▶ Trecho do documento:
══════
Com Netanyahu, racismo avança em Israel.

Por inspiração do premier Bibi Netanyahu, o gabinete ministerial israelense aprovou lei definindo Israel como “país judaico e democrata”, reservando “direitos nacionais” exclusivamente para os habitantes de origem judaica.

Os árabes, que constituem 20% da população do país, passariam automaticamente a ter menos direitos.

Esta lei deve ser aprovada pelo Knesset (Parlamento) antes de entrar em vigor.

Os membros moderados do gabinete, Tzipi Livni – ministro da Justiça, e  Lapid, ministro das Finanças, foram contra.

Livni declarou ao Canal 2 que votará pela rejeição da lei, quando for discutida no Knesset. Ela disse estar preparada para ser despedida do ministério por Netanyahu.

Seria uma grave perda para o cambaleante processo de paz com os palestinos, do qual ela vinha participando em nome de Israel. Não se espera que seu substituto seja alguém fora dos grupos radicais de direita que cercam o primeiro-ministro.

Por sua vez, Lapid garantiu que tanto ele quanto os demais deputados do seu partido votarão contra a lei racista. Para o ministro das Finanças, David Ben Gurion, fundador do Estado de Israel, também a condenaria, se estivesse vivo.

Ele lembrou que o policial druso, assassinado num atentado terrorista numa sinagoga de Jerusalém ao tentar proteger alguns fiéis, com a nova lei seria considerado um cidadão de 2ª classe, apesar de todo o seu heroísmo.
══════
▶ Os dados:
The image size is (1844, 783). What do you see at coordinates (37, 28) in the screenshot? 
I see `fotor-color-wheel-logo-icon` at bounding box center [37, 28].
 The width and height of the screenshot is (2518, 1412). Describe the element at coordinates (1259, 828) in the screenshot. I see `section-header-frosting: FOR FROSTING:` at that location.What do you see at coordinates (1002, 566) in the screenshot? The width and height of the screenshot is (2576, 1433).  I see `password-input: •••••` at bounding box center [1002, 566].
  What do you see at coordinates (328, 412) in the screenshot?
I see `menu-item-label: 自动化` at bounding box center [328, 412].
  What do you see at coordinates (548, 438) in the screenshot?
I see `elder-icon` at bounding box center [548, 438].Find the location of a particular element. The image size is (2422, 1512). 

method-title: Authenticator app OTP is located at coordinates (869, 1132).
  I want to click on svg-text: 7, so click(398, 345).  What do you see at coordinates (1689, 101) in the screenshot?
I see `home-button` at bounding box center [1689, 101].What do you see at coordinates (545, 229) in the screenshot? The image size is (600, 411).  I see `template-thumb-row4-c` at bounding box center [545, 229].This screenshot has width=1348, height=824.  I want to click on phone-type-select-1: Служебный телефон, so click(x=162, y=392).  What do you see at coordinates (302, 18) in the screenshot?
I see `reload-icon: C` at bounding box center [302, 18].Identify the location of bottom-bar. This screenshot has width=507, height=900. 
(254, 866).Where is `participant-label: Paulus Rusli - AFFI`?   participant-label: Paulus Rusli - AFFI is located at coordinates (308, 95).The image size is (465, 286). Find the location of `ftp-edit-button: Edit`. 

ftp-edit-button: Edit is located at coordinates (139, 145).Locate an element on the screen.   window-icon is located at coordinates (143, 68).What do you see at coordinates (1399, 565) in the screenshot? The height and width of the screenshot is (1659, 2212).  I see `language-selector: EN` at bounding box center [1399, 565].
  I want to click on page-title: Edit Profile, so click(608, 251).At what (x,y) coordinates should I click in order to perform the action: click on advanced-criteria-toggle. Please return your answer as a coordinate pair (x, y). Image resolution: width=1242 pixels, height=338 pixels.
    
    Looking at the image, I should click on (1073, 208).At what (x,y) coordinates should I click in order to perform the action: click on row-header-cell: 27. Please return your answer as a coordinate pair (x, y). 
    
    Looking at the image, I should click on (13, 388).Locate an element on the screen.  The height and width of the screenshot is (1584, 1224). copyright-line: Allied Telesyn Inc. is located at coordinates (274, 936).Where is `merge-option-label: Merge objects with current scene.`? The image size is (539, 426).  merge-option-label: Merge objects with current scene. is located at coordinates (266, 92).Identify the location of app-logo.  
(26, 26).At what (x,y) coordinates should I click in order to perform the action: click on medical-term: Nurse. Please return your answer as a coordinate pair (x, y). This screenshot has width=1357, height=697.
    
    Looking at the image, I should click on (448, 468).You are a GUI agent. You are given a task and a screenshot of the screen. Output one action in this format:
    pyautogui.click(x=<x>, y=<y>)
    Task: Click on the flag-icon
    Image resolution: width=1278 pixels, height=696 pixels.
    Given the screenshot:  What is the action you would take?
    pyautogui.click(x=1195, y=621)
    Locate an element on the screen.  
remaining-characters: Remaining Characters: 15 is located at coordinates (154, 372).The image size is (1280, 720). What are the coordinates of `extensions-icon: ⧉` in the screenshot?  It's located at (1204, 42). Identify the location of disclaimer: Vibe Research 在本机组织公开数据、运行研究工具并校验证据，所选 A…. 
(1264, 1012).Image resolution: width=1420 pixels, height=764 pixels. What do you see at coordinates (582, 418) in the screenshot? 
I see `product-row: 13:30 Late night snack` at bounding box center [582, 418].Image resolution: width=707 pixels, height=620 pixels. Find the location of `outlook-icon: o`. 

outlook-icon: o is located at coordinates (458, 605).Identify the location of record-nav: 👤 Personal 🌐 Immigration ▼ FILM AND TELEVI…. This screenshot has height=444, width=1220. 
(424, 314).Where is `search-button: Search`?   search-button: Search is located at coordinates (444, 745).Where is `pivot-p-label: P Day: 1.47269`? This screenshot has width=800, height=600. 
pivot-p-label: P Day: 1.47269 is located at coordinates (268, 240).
══════
▶ O que fazer:
A) Na notícia sobre a lei em Israel, troque "premier" por "primeiro-ministro" no trecho que começa em "Por inspiração do" e vai até "de origem judaica.".
B) Segundo a notícia sobre a lei em Israel, por que a saída de Tzipi Livni do ministério seria uma grave perda?
C) Continue a notícia sobre a lei em Israel a partir da última frase.
A listagem foi tirada de outra fonte.

▶ Respostas do exercício:
A)
Por inspiração do primeiro-ministro Bibi Netanyahu, o gabinete ministerial israelense aprovou lei definindo Israel como “país judaico e democrata”, reservando “direitos nacionais” exclusivamente para os habitantes de origem judaica.

B) Ela vinha participando, em nome de Israel, do processo de paz com os palestinos, que já está cambaleante. Além disso, não se espera que o substituto venha de fora dos grupos radicais de direita que cercam o primeiro-ministro.

C)
O partido de Livni conta com poucos deputados, mas o de Lapid, o Yesh Atid, tem muitos: 19.

A oposição deles a Netanyahu poderá causar a saída dos seus partidos da base aliada do governo, que assim perderá a maioria. Uma nova eleição se tornaria então bem provável.

A lei de Netanyahu está sendo apoiada por todos os partidos de direita e pelos grupos judeus ortodoxos.

A esquerda e os liberais a criticam duramente por discriminar a população árabe.

Mesmo o Presidente de Israel, Reuven Rivni, membro do Likud, partido de Netanyahu, pede que o parlamento a rejeite porque causaria novos problemas ao país.

Particularmente indesejados, neste momento em que o Ocidente está vendo com olhos cada vez piores as ações do governo de Telaviv.

A chance maior é que os deputados aprovem mais este passo de Israel no caminho do racismo.